Como pequenas cidades do Amapá viraram “campeãs” do orçamento secreto

Municípios do Amapá, reduto eleitoral do senador Davi Alcolumbre, estão entre os que mais receberam, proporcionalmente, emendas de relator

atualizado 16/05/2022 7:07

Senador Davi AlcolumbreRafaela Felicciano/Metrópoles

Cinco dos 20 municípios que mais receberam, proporcionalmente, em 2021, emendas do chamado orçamento secreto – dispositivo que tem sido usado pelo governo do presidente Jair Bolsonaro para negociar apoio – são do Amapá, estado do ex-presidente do Senado Davi Alcolumbre (União Brasil).

No total, foram empenhados, no ano passado, R$ 397,907 milhões para o estado via emendas de relator (RP-9).

Cutias, no sudeste do Amapá, é, proporcionalmente, a segunda cidade do país mais beneficiada pelo dispositivo. Foram empenhados R$ 11,984 milhões para o município, que tem 6,2 mil habitantes, segundo dados do Instituto Brasileiro de Geografia e Estatística (IBGE).

Na prática, isso equivale a um investimento de R$ 1.927,65 por pessoa só em emendas do orçamento secreto.

A Lei de Diretrizes Orçamentárias (LDO) do município de Cutias estimou receita de R$ 19,436 milhões para o exercício financeiro de 2021. No caso, apenas as emendas do orçamento secreto injetam quase 60% a mais nas receitas municipais.

A cidade amapaense fica atrás apenas de Japurá, no interior do Amazonas, que recebeu, no ano passado, R$ 3,971 milhões de emendas do relator, o equivalente a R$ 2.262,81 por habitante.

0

Também figuram no ranking os municípios amapaenses Serra do Navio (6º), Ferreira Gomes (13º), Amapá (15º) e Pracuúba (16º).

Os dados são do Sistema Integrado de Administração Financeira (Siafi), do Tesouro Nacional. Para fazer o levantamento, a reportagem dividiu o valor total empenhado às cidades via orçamento secreto pela população local.

Ex-presidente do Senado Federal, Alcolumbre não informou ao Supremo Tribunal Federal (STF) o valor que destinou de emendas de relator.

Na segunda-feira passada (9/5), o Congresso Nacional enviou à Suprema Corte ofícios de 340 deputados federais e 64 senadores (68% do total) indicando quem apadrinhou verbas do orçamento secreto.

PP, coração do Centrão, destinou R$ 2 bilhões via orçamento secreto

Alcolumbre listou apenas uma série de emendas que foram apoiadas por ele.
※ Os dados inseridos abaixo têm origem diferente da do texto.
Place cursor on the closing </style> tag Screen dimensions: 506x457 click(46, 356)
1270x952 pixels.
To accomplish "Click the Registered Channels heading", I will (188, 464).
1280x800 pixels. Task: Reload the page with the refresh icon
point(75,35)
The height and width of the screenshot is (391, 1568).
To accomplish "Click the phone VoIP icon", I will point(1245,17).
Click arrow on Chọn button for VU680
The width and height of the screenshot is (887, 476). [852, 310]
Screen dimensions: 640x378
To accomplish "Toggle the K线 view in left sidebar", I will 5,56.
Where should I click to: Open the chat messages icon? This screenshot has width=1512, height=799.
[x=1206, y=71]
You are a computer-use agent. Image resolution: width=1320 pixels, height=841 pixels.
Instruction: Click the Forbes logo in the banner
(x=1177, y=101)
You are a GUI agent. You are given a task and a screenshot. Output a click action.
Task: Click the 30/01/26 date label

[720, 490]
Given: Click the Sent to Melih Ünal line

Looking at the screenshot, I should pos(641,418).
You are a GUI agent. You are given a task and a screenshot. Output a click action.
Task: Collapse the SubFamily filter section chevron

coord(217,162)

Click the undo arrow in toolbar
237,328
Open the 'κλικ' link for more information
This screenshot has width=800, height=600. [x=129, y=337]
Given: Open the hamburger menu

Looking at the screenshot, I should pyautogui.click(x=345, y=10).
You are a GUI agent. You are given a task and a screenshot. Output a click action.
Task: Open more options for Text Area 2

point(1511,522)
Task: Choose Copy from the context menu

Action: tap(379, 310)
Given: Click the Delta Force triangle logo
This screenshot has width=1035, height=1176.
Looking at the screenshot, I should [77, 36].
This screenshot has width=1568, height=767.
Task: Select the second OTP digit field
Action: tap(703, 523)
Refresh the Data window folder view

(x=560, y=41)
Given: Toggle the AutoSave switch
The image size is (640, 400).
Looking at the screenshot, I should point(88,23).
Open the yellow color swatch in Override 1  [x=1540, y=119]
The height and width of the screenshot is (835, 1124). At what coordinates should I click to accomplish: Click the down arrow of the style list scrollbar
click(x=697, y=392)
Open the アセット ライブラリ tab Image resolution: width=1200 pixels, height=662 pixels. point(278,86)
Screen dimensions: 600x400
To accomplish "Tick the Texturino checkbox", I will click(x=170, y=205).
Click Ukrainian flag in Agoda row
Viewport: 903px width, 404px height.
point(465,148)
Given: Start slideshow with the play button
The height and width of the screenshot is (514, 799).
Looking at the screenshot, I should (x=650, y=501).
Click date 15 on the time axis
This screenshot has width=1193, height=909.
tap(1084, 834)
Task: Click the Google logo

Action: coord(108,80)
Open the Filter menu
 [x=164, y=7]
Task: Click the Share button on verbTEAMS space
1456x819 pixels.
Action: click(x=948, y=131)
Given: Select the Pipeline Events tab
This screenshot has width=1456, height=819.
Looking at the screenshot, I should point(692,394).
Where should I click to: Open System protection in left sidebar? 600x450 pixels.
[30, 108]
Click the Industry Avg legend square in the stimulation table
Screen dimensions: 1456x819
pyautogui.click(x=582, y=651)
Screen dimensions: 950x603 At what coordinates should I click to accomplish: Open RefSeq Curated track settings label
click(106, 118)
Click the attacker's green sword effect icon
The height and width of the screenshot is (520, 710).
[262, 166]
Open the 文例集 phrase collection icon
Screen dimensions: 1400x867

Não é possível levantar o montante total.

O estado do Amapá tem 11 parlamentares nas duas casas legislativas.

Quatro deputados – Acácio Favacho (MDB), Aline Gurgel (Republicanos), André Abdon (PP) e Leda Sedala (PP) – disseram ter empenhado, juntos, R$ 33,805 milhões via orçamento secreto em 2021.

O deputado federal Camilo Capiberibe (PSB) e o senador Randolfe Rodrigues (Rede) negaram ter apadrinhado qualquer valor.

Além de Alcolumbre, que não especificou valores, os deputados Luiz Carlos (PSDB), Vinícius Gurgel (PL) e Professora Marcivania (PCdoB), bem como o senador Lucas Barreto (PSD), não responderam à determinação da ministra do STF Rosa Weber.

Até R$ 364,102 milhões dos quase R$ 400 milhões enviados via orçamento secreto ao Amapá, portanto, estão sem padrinhos no ano passado.

Procurada, a assessoria de imprensa do senador Davi Alcolumbre disse que não vai comentar enquanto o parlamentar se recupera de cirurgia realizada no último fim de semana. O espaço segue aberto.

Uma planilha obtida pela CNN Brasil mostra que Alcolumbre indicou, em 2020, R$ 1,131 bilhão das emendas de relator só em 2020. “Uma folha de papel sem nenhuma comprovação é divulgada sem que seja checada a sua veracidade”, alegou o ex-presidente do Senado, em nota, ao afirmar que nunca existiu orçamento secreto.

“Ele é público em todas as etapas orçamentárias. Tentar transformar a atividade parlamentar em moeda de troca é agir de má-fé para confundir”, disse Alcolumbre, na ocasião.